WHAT TO PRODUCE =>
The answer is the data below, repeated exactly, with no pictures included.

EXTRACTED MATERIAL =>
┌──

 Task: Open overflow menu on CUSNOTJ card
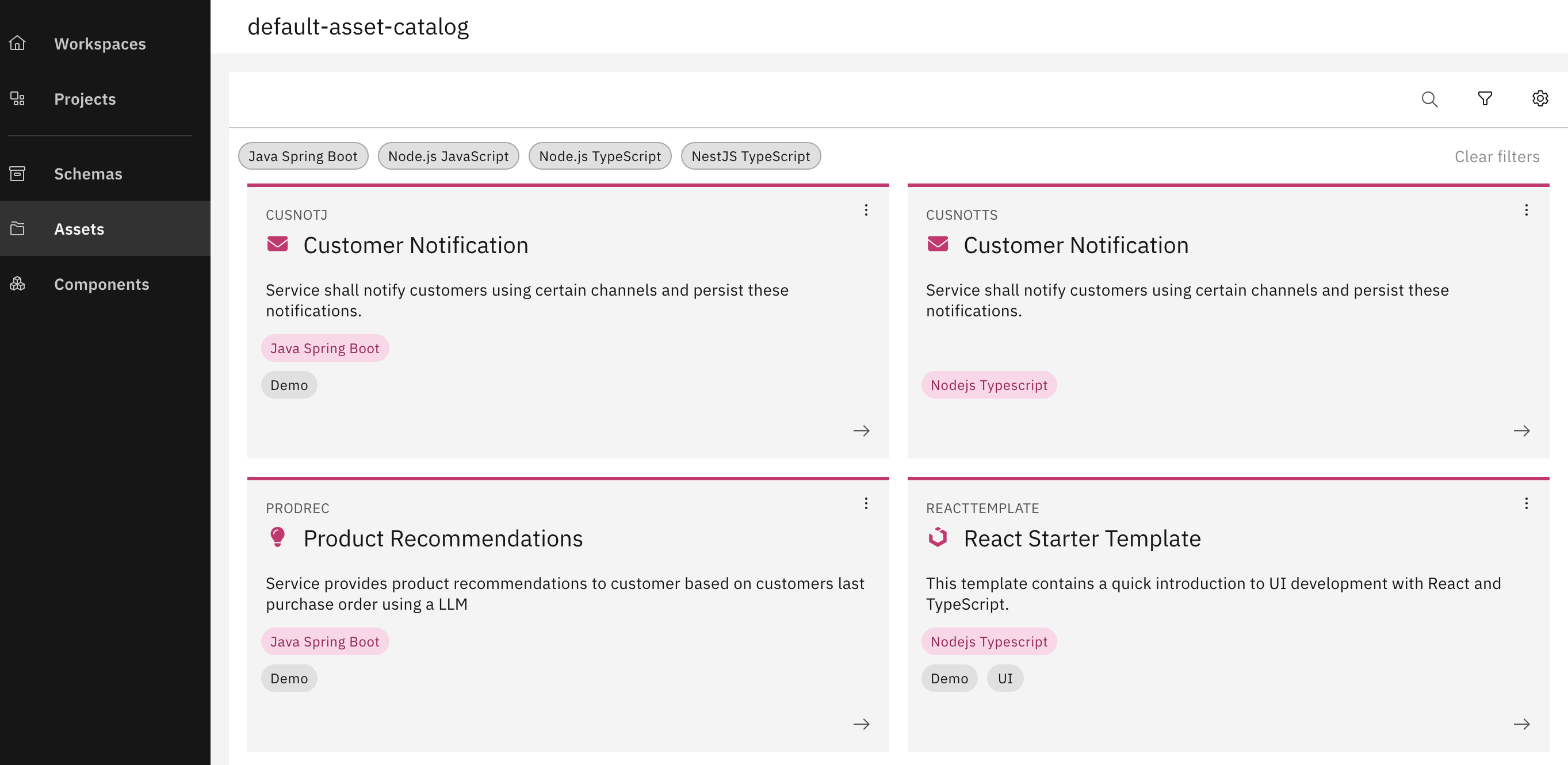(866, 210)
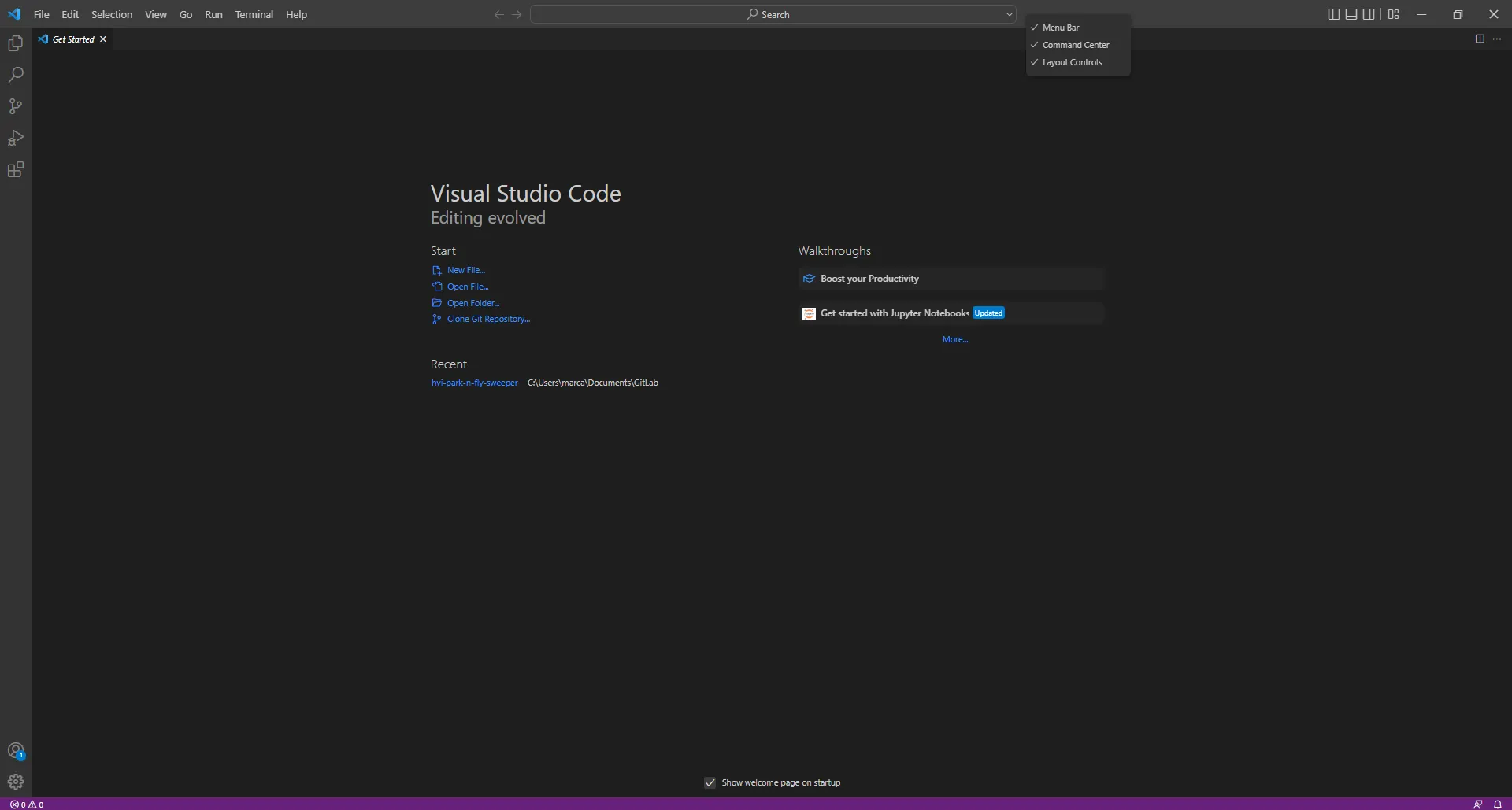Expand the search box dropdown arrow
The image size is (1512, 810).
(x=1009, y=14)
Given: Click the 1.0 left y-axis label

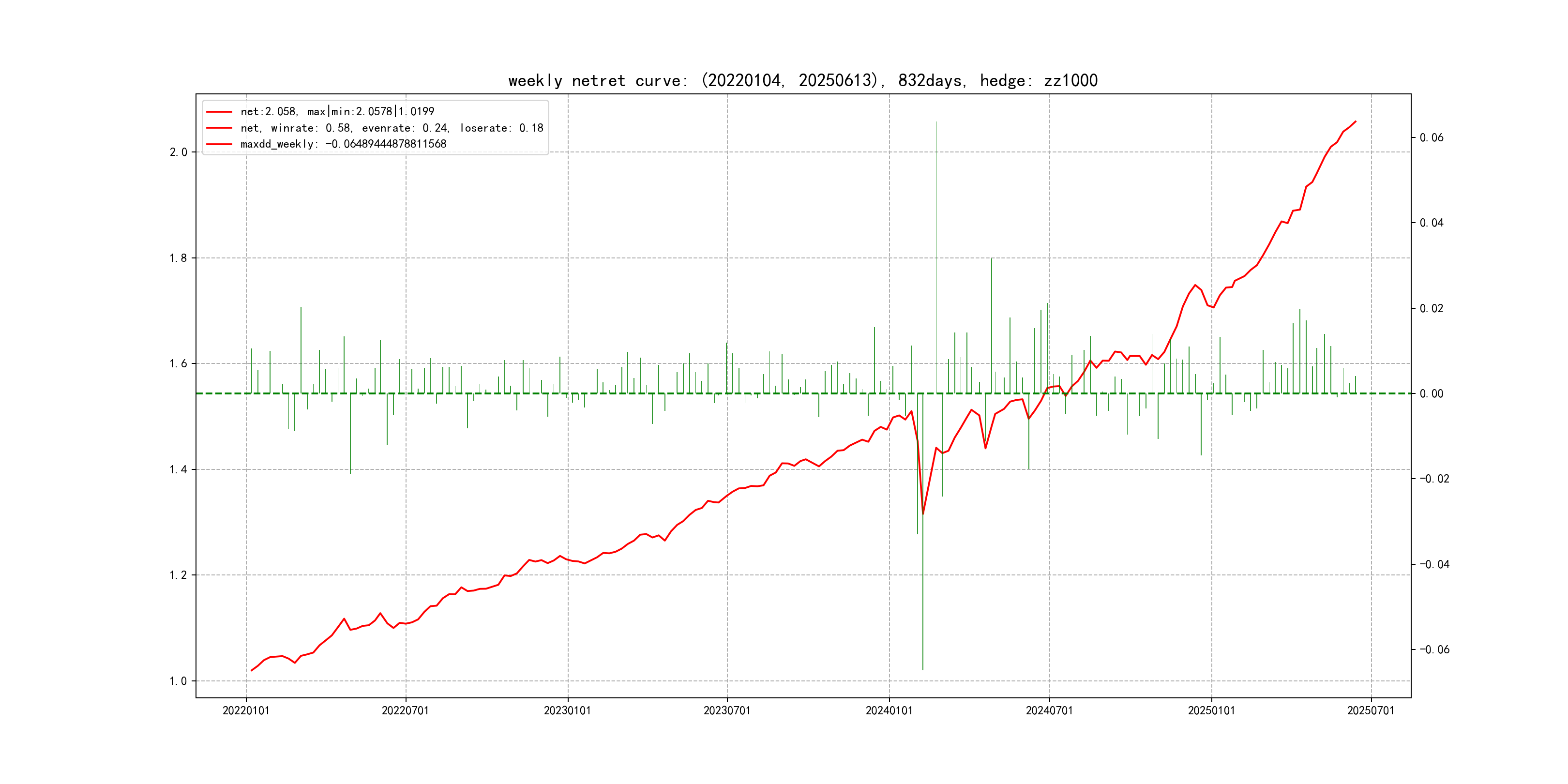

└──

RESPONSE AREA =>
 Task: Open overflow menu on CUSNOTJ card
(866, 210)
Expand the search box dropdown arrow
The image size is (1512, 810).
(x=1009, y=14)
Given: Click the 1.0 left y-axis label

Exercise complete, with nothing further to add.